Project 3b: xv6 VM Layout


Some test cases can be found here


There are two objectives to this assignment:


In this project, you'll be changing xv6 to support a few features virtually every modern OS does. The first is causing an exception to occur when your program dereferences a null pointer; the second is rearranging the address space so as to place the stack at the high end. Sounds simple? Well, it mostly is. But there are a few details.


Part A: Null-pointer Dereference

In xv6, the VM system uses a simple two-level page table as discussed in class. As it currently is structured, user code is loaded into the very first part of the address space. Thus, if you dereference a null pointer, you will not see an exception (as you might expect); rather, you will see whatever code is the first bit of code in the program that is running. Try it and see!

Thus, the first thing you might do is create a program that dereferences a null pointer. It is simple! See if you can do it. Then run it on Linux as well as xv6, to see the difference.

Your job here will be to figure out how xv6 sets up a page table, and then change it to leave the first two pages (0x0 - 0x2000) unmapped. The code segment should be starting at 0x2000. Thus, once again, this project is mostly about understanding the code, and not writing very much. Look at how exec() works to better understand how address spaces get filled with code and in general initialized. That will get you most of the way.

You should also look at fork(), in particular the part where the address space of the child is created by copying the address space of the parent. What needs to change in there?

Remember that the first process is a little special and is constructed by the kernel directly? Take a look at userinit() and do not forget to update it too.

The rest of your task will be completed by looking through the code to figure out where there are checks or assumptions made about the address space. Think about what happens when you pass a parameter into the kernel, for example; if passing a pointer, the kernel needs to be very careful with it, to ensure you haven't passed it a bad pointer. How does it do this now? Does this code need to change in order to work in your new version of xv6?

One last hint: you'll have to look at the xv6 makefile as well. In there user programs are compiled so as to set their entry point (where the first instruction is) to 0. If you change xv6 to make the first two pages invalid, clearly the entry point will have to be the new beginning of the code segment. Thus, something in the makefile will need to change to reflect this as well.

You should be able to demonstrate what happens when user code tries to access a null pointer. If you do this part correctly, xv6 should trap and kill the process without too much trouble on your part.

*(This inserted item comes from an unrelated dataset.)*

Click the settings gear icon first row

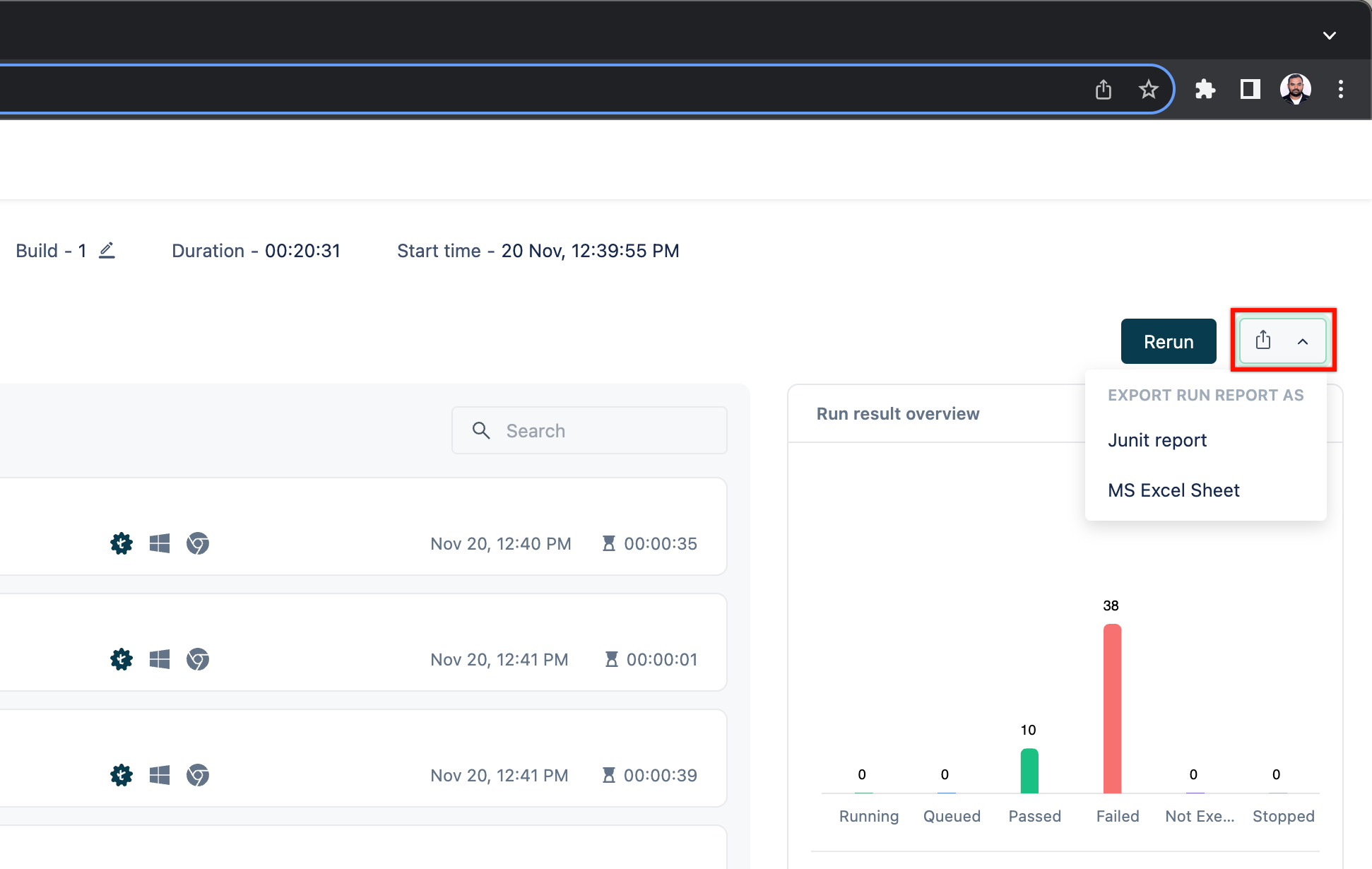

Part B: Stack Rearrangement

The xv6 address space (after modifications from Part A) is set up like this:

heap (grows towards the high-end of the address space)
stack (fixed-sized, one page)
(2 unmapped pages)
ADDR = 0x0

In this part of the xv6 project, you'll rearrange the address space to look more like what we've discussed in class:

stack (at end of address space; grows backwards)
... (gap >= 5 pages)
heap (grows towards the high-end of the address space)
(2 unmapped pages)
ADDR = 0x0

This will take a little work on your part. First, you'll have to figure out where xv6 allocates and initializes the code, heap, and user stack; then, you'll have to figure out how to change the allocation to be in new places. You'll need to place the stack at the high-end of the xv6 user address space, instead of between the code and heap.

Some tricky parts: one thing you'll have to be very careful with is how xv6 currently tracks the size of a process's address space (currently with the sz field in the proc struct). There are a number of places in the code where this is used (e.g., to check whether an argument passed into the kernel is valid; to copy the address space). We recommend keeping this field to track the size of the code and heap, but doing some other accounting to track the stack, and changing all relevant code (i.e., that used to deal with sz) to now work with your new accounting.

You should also be wary of growing your heap and overwriting your stack. In this project, you should always leave 5 unallocated (invalid) pages between the stack and heap. These are reserved for supporting memory mapping segment in the future.

The high end of the xv6 user address space is 640KB (see the USERTOP value defined in the xv6 code). Thus your first stack page should live at 636KB-640KB.

One final part of this project, which is challenging: automatically growing the stack backwards when needed. Doing so would require you to see if a fault occurred on the page above the stack and then, instead of killing the offending process, allocating a new page, mapping it into the address space, and continuing to run.